I wrote the first version of this book many years ago, between 1990 and 1991. Back then, it was a book within a book, a thriller set in a publishing house that receives a Regency romance manuscript which contains clues to a criminal conspiracy. As I love both genres, I thought this was a wonderful idea, but the publishers of the time did not share my view. Later, I reluctantly had to agree that while the idea was interesting, my execution of it was not. The two books did not work as one.
Over time, the thriller portion of this combined book became more and more out-dated (it was before mobile phones and a significant plot point involved 3.5 inch floppy disks) and so it remains in a bottom drawer and there it will stay.
However, Newt’s Emerald did not have such problems, and every now and then I transferred the manuscript to a new computer and read it again and thought about doing something with it. Finally, earlier in 2013, I decided the time had come. I figured it wouldn’t be much work, but as per usual, I was wrong. This book is substantially different from that earlier manuscript. It is more than a third longer, and departs significantly in terms of plot and character. However, in essence it is still the same story.

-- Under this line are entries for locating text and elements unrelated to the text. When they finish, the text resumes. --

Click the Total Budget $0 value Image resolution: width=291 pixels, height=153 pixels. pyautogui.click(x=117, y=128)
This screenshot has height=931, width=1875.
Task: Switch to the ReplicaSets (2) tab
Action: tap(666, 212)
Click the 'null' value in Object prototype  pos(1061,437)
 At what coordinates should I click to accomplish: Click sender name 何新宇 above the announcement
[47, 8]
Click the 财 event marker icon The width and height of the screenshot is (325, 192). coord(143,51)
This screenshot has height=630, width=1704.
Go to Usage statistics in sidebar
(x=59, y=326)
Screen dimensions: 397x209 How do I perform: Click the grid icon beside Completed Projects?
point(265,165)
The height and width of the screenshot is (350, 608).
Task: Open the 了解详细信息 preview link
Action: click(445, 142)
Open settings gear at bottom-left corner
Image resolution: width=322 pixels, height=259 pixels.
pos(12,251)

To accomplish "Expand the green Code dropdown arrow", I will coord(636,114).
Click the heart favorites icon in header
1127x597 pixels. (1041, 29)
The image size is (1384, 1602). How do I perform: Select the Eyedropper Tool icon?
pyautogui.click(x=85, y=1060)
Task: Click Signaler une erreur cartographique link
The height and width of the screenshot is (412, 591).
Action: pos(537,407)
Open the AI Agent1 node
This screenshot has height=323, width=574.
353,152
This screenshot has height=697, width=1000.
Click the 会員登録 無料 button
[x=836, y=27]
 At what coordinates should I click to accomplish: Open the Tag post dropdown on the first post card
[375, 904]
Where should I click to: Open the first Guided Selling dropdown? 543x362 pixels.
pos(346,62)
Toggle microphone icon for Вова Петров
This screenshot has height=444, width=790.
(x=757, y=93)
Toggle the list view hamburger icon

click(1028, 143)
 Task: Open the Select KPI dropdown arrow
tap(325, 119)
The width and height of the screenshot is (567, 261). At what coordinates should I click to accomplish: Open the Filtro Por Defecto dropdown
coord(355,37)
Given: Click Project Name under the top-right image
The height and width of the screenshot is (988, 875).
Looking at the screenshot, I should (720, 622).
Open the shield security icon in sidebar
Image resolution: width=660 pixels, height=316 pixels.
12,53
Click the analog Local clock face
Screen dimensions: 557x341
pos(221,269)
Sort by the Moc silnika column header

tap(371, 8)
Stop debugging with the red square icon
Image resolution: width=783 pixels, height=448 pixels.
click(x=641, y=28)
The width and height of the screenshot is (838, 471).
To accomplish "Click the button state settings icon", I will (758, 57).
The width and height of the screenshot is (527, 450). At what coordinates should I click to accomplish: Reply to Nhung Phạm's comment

As anyone who reads Regency romances knows the ‘founding mother’ of the genre is Georgette Heyer, and Newt’s Emerald would never have been written if I had not discovered a cache of her books when I was about thirteen. I also owe a debt to Jane Austen and Patrick O’Brian. All three are favourite authors of mine, and one of the great “research” pleasures I engaged in during the rewriting of this book was to re-read all of Heyer’s Regency romances, most of Austen, and the entire Aubrey-Maturin series. Again.
These are some of the influences, along with numerous others for the fantasy elements, including those trusty companions, myth and legend. Anything good in the book can undoubtedly be put to the account of these influences. Anything less good must be claimed as my own.
I must also thank Kali Ciesemier for a wonderful cover; my agent Jill Grinberg and her team; and as always, my wife Anna, my children Thomas and Edward, and all my family and friends.